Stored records

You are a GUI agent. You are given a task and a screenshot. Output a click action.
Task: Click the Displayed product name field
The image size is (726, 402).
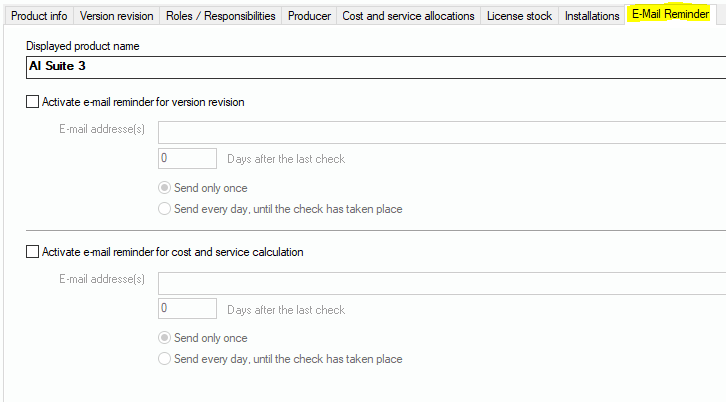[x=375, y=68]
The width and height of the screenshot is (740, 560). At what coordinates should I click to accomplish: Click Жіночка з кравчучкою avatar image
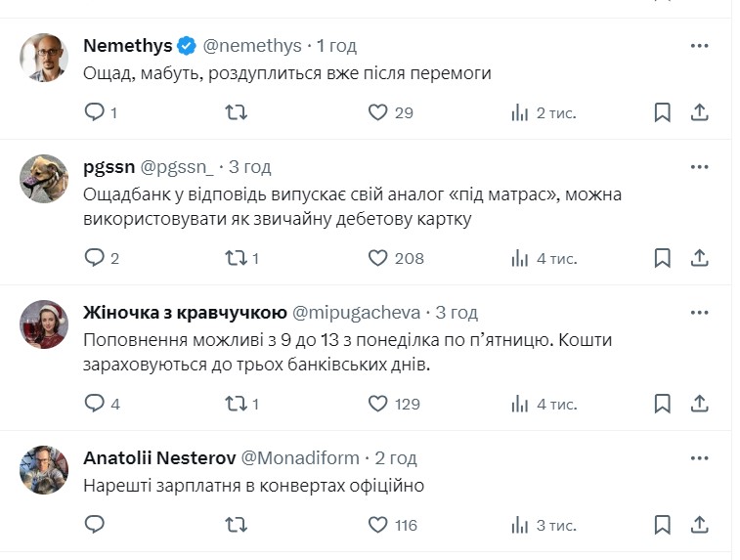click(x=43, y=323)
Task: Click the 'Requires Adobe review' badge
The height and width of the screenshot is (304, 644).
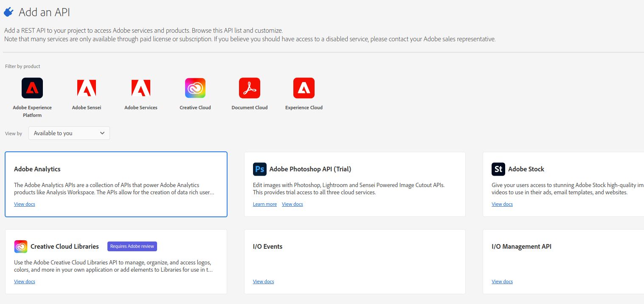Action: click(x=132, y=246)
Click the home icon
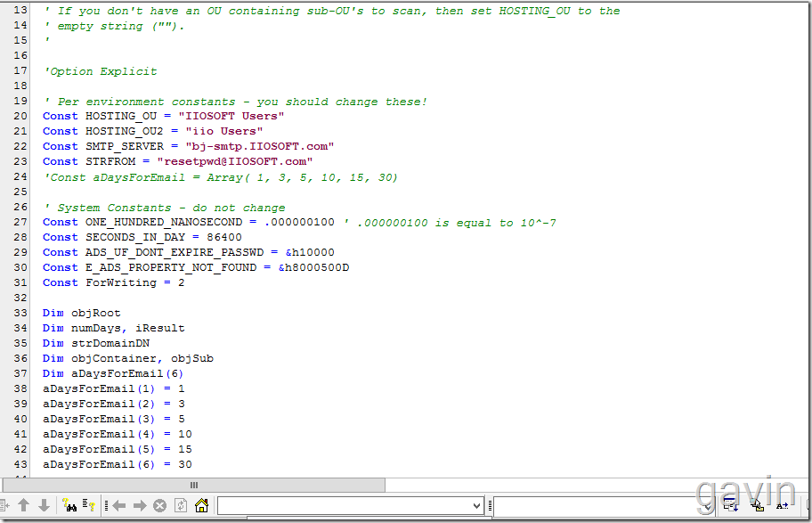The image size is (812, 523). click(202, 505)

---

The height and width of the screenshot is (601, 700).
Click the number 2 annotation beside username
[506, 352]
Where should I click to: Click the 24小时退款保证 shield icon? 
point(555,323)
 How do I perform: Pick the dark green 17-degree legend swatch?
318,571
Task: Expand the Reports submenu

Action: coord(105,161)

--

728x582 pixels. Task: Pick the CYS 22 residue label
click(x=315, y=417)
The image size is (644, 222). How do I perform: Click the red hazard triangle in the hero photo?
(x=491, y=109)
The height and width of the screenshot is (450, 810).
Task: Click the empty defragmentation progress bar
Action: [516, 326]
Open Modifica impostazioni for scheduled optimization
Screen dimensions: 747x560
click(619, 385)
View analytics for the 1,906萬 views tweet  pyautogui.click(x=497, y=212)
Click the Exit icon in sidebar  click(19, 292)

**Problem requirements**
Quote the data above from the line containing "The image size is (644, 222)." to the line containing "Click the Exit", inclusive, and stop.

**Result of the task**
The image size is (644, 222). How do I perform: Click the red hazard triangle in the hero photo?
(x=491, y=109)
The height and width of the screenshot is (450, 810).
Task: Click the empty defragmentation progress bar
Action: [516, 326]
Open Modifica impostazioni for scheduled optimization
Screen dimensions: 747x560
click(619, 385)
View analytics for the 1,906萬 views tweet  pyautogui.click(x=497, y=212)
Click the Exit icon in sidebar  click(19, 292)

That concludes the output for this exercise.